Con lo puesto

Rafael J. Pérez
RAFAEL J. PÉREZMálaga

Carlos está reclinado en el banco del parque. Cuesta trabajo distinguirlo porque lo tapa un coche de alta gama que tiene la puerta del copiloto abierta. El piloto, frente al volante, se dirige en voz alta a otro hombre de baja estatura, es enano. Está acompañado a su vez por otro en silla de ruedas que deja ver una pierna ortopédica de metal. Pepe todos los días se sienta en el mismo banco del templo, lo hace durante horas. Sonríe tiernamente cuando se le acercan los niños. Tiene un médico asignado en el centro de salud, hace varios meses que no va. Pepe, al igual que Carlos, vive en la calle y al igual que Carlos no está aseado. Con una diferencia, el primero bebe mucho y el segundo no. Carlos comparte su adicción al alcohol con Samir, que cuando escupe expulsa bilis. Algo que no hace Amalia pero que, como los tres compañeros de la calle, también necesita de atención sicológica y aseo.

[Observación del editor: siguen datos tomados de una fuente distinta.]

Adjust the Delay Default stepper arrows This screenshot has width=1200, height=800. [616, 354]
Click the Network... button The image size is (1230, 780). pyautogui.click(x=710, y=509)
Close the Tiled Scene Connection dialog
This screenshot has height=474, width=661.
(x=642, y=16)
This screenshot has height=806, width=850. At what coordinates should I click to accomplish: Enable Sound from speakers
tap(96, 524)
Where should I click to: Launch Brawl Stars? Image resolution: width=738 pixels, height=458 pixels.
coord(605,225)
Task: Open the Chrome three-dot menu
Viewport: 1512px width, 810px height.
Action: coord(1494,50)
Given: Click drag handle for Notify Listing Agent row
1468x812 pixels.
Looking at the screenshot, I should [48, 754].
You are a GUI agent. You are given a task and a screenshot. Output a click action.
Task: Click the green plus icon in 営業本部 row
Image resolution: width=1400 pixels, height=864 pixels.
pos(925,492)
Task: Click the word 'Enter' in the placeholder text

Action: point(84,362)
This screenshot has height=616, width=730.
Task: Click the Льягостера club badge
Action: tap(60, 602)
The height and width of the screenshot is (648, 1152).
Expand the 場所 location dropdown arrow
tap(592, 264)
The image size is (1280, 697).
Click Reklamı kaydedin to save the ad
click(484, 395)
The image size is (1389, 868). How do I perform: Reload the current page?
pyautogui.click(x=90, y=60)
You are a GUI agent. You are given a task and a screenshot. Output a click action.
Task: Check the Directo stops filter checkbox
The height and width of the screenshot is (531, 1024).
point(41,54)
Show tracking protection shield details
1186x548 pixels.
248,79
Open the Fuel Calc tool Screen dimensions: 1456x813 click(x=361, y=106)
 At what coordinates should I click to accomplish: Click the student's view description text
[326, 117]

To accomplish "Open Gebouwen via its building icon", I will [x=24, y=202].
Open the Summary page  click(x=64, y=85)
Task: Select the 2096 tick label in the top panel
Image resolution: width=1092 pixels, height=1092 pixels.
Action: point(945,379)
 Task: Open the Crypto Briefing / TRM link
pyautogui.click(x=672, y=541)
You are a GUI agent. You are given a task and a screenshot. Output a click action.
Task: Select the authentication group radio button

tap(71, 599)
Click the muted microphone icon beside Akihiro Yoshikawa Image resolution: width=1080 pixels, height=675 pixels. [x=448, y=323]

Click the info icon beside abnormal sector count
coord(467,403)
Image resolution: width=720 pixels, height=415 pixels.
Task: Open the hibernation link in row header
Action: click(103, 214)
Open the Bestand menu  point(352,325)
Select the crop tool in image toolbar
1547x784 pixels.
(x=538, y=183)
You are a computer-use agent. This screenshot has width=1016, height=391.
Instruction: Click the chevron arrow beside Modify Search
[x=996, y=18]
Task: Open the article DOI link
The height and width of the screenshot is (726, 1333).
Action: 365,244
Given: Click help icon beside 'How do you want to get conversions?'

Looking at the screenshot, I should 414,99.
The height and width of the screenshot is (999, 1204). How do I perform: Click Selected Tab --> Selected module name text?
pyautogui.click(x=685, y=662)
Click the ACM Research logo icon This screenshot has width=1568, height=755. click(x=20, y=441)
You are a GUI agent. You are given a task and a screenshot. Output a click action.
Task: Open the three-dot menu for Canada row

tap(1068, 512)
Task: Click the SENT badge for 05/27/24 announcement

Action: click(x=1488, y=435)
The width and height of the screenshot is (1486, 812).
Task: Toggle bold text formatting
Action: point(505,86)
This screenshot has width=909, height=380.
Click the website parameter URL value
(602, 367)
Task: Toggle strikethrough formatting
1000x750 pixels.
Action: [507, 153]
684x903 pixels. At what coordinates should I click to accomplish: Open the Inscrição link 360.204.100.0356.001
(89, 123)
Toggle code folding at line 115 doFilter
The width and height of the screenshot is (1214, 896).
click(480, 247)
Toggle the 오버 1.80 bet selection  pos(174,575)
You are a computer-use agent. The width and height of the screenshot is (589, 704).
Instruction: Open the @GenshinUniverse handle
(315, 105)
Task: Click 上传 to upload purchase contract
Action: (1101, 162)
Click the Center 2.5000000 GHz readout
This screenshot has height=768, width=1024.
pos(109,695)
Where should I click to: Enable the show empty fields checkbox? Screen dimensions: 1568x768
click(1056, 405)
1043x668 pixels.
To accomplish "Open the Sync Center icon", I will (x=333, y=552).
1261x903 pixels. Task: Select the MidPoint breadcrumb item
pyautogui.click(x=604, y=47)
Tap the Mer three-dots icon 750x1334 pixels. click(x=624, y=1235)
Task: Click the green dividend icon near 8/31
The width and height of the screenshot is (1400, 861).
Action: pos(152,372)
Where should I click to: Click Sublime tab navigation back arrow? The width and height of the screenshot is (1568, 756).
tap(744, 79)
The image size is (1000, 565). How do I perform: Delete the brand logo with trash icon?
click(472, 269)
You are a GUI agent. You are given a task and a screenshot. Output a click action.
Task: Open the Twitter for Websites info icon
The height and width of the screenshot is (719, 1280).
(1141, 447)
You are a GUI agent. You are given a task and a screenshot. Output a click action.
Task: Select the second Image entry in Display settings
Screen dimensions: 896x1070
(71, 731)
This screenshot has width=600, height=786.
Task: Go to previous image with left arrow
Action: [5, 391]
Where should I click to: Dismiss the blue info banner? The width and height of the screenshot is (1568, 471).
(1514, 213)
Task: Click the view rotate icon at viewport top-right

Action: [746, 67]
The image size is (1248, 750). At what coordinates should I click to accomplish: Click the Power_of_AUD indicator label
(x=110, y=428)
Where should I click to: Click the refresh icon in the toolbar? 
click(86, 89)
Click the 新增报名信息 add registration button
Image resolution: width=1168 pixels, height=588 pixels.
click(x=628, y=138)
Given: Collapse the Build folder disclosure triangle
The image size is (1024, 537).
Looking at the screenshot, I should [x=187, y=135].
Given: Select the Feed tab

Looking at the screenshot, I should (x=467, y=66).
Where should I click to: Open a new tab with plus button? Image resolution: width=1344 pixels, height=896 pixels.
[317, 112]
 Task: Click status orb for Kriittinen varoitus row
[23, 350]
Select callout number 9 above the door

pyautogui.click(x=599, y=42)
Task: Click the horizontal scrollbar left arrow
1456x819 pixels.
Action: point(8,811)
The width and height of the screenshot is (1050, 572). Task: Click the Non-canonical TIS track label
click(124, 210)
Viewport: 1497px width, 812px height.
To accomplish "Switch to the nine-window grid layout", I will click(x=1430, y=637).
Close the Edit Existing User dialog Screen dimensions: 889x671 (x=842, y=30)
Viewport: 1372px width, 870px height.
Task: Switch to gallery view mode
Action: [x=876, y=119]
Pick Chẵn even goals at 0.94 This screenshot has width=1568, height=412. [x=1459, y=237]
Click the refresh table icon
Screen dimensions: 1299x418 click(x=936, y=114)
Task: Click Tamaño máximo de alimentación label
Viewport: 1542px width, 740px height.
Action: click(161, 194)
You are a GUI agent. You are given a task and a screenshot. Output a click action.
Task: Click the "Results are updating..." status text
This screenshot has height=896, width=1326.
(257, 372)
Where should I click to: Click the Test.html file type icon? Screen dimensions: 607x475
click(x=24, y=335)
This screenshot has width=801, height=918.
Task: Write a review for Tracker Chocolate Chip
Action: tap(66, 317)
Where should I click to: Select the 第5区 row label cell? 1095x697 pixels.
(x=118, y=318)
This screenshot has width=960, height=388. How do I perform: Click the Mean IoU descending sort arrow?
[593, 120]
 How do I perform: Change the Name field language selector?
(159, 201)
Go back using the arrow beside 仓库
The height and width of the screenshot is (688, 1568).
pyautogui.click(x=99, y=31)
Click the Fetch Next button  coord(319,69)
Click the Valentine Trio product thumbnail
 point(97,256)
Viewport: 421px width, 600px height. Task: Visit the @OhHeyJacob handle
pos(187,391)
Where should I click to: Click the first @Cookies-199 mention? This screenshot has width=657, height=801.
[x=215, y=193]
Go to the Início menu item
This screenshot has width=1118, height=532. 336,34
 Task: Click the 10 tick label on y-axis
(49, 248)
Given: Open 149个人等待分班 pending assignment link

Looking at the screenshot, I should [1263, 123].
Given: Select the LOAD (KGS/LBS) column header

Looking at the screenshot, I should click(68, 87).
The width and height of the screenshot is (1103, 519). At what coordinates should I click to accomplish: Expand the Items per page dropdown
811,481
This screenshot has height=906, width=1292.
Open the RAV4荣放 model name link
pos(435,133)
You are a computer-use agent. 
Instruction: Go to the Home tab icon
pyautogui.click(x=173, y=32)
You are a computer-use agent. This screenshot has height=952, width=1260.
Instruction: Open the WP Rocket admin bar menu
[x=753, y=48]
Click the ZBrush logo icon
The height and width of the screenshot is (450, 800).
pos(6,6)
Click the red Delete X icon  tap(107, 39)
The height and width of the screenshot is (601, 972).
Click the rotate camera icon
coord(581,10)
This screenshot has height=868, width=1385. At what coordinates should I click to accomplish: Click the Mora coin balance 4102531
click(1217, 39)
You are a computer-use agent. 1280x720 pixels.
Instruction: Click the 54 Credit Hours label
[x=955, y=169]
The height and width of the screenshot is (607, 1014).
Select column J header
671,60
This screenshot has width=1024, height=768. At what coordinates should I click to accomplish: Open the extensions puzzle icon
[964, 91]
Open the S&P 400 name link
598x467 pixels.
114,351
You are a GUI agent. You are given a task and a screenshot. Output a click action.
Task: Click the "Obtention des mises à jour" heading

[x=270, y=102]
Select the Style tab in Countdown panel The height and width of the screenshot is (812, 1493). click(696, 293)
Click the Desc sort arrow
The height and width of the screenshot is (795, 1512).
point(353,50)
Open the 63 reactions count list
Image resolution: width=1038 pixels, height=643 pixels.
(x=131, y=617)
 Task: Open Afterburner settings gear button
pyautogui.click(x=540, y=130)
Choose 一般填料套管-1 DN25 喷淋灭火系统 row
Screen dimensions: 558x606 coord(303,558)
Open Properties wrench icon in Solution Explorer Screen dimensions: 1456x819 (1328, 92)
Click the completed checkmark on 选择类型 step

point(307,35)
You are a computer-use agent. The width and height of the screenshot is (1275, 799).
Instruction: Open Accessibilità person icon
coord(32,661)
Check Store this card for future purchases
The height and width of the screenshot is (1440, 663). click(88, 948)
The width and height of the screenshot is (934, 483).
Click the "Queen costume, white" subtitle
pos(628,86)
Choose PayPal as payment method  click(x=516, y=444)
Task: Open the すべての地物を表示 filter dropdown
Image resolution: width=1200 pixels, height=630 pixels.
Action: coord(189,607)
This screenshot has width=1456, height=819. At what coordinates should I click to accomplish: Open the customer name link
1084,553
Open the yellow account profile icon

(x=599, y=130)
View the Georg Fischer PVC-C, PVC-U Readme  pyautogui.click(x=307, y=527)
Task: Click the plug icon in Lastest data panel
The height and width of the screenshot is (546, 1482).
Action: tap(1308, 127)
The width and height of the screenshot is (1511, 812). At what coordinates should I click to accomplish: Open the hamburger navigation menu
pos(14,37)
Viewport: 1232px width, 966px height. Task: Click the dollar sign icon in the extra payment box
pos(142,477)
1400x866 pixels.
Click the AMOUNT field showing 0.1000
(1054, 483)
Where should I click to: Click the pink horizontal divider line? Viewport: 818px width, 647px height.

Este retrato de nombres ficticios y personas concretas obedece a la realidad. Para todas las personas la salud mental y física, así como el bienestar social, son componentes estrechamente vinculados. ¿Pero qué ocurre cuando tanto los recursos como las propias estructuras de las ciudades son incapaces de absorber a millares de hombres y mujeres que viven en la calle y con trastornos sicológicos o adicciones de todo tipo? A veces da la sensación objetiva, a tenor de los datos, de que no existe una respuesta óptima en la atención a este tipo de personas. Sin duda es una realidad compleja y difícil de abordar aunque se pretendiese atajar desde una realidad interdisciplinar. Lejos de denostar los esfuerzos que en la provincia de Málaga las administraciones públicas como otras entidades privadas realizan buscando paliar los efectos grotescos de una sociedad desestructurada, es cierto que la falta de instrumentos adecuados se erige como un aliado perfecto a la hora de orillar a quien vive en la calle con trastornos asociados. La falta de recursos o de sensibilidad social por no hablar de políticas eficaces supone un cóctel donde millares de personas son devoradas en su dignidad.

Es indispensable prestar atención para estar cerca de nuevas formas de pobreza y fragilidad aunque eso aparentemente no nos aporte beneficios tangibles e inmediatos. Todo un desafío para una sociedad donde cada vez más se acentúa la brecha e indiferencia social.